Stored records:
━━━━━━━━━━━━━━━━━━━━
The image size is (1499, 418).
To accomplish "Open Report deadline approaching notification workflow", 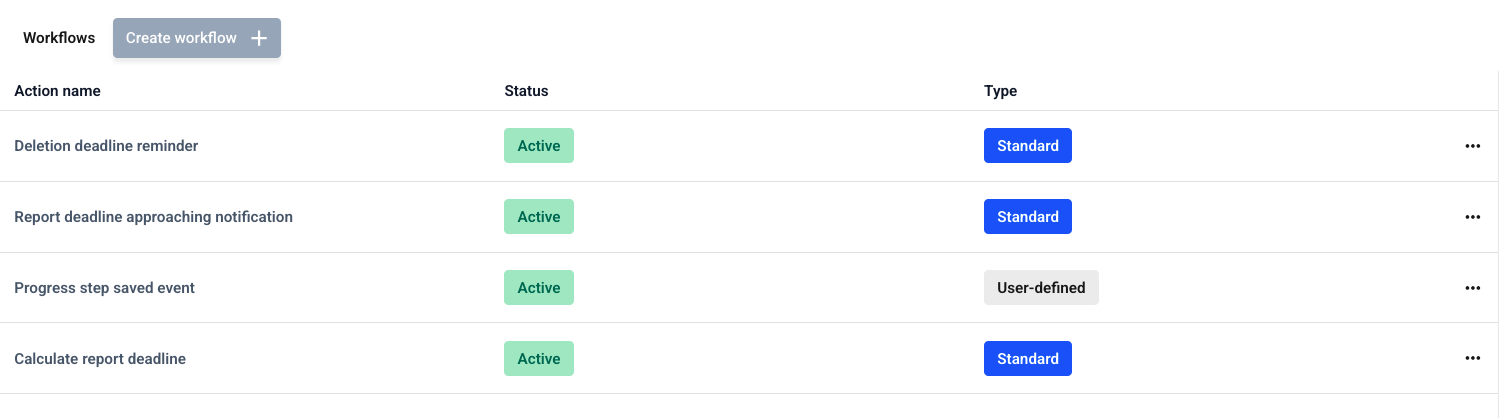I will 153,217.
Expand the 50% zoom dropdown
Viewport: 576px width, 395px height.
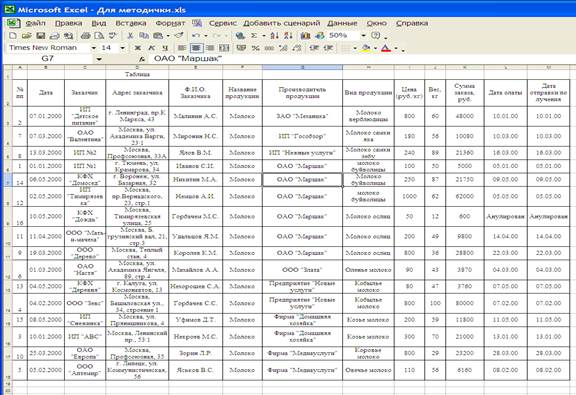click(363, 36)
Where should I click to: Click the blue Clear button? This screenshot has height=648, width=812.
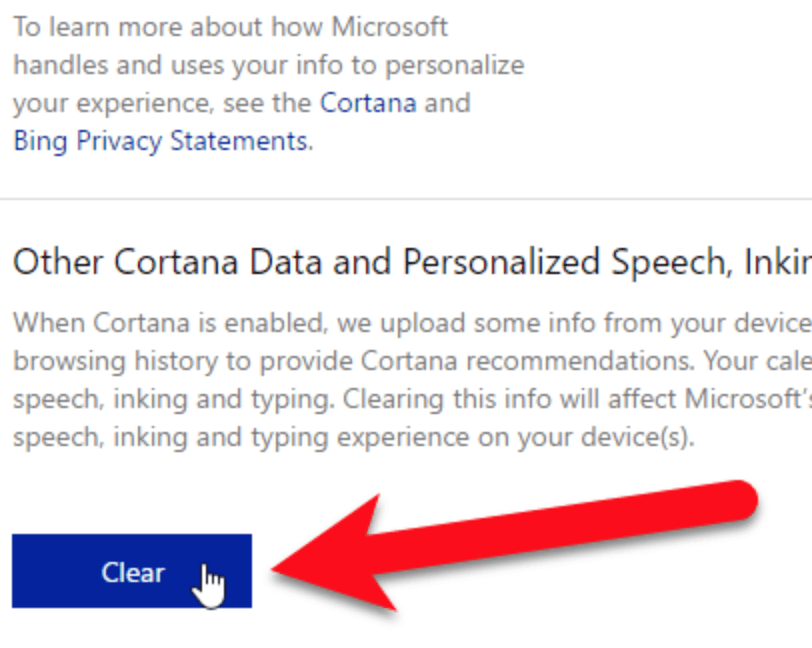coord(131,572)
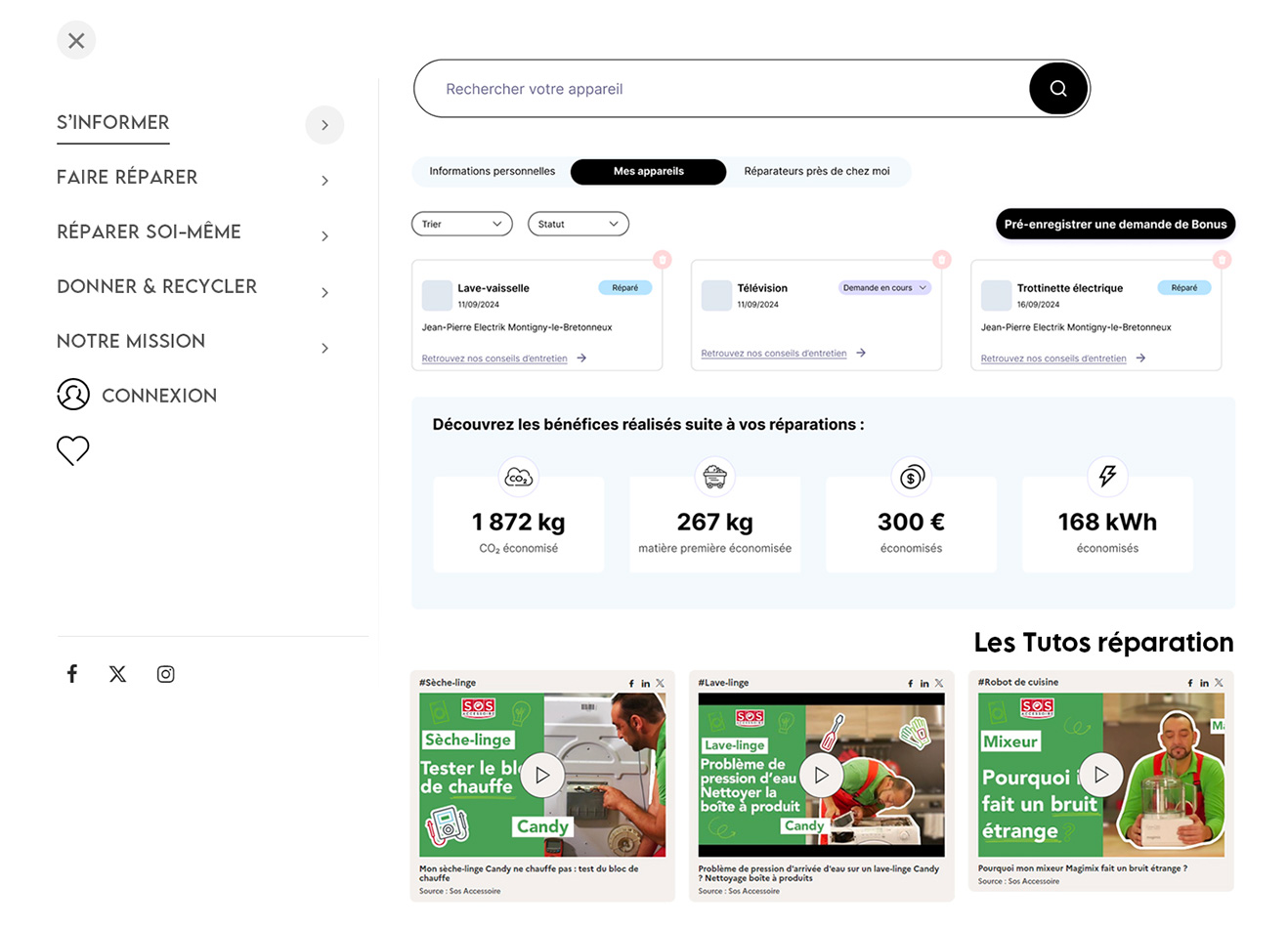
Task: Click the search magnifier button
Action: [x=1058, y=89]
━━━━━━━━━━━━━━━━━━━━
**Description of the task:** Copy exactly the lines from the line that has "Where should I" through the last line of the entries above, inclusive, and no others. Pictures do not go in the copy.

**Response to this exercise:**
Where should I click to: Click the blue Clear button? This screenshot has height=648, width=812.
coord(131,572)
Task: Click the search magnifier button
Action: [x=1058, y=89]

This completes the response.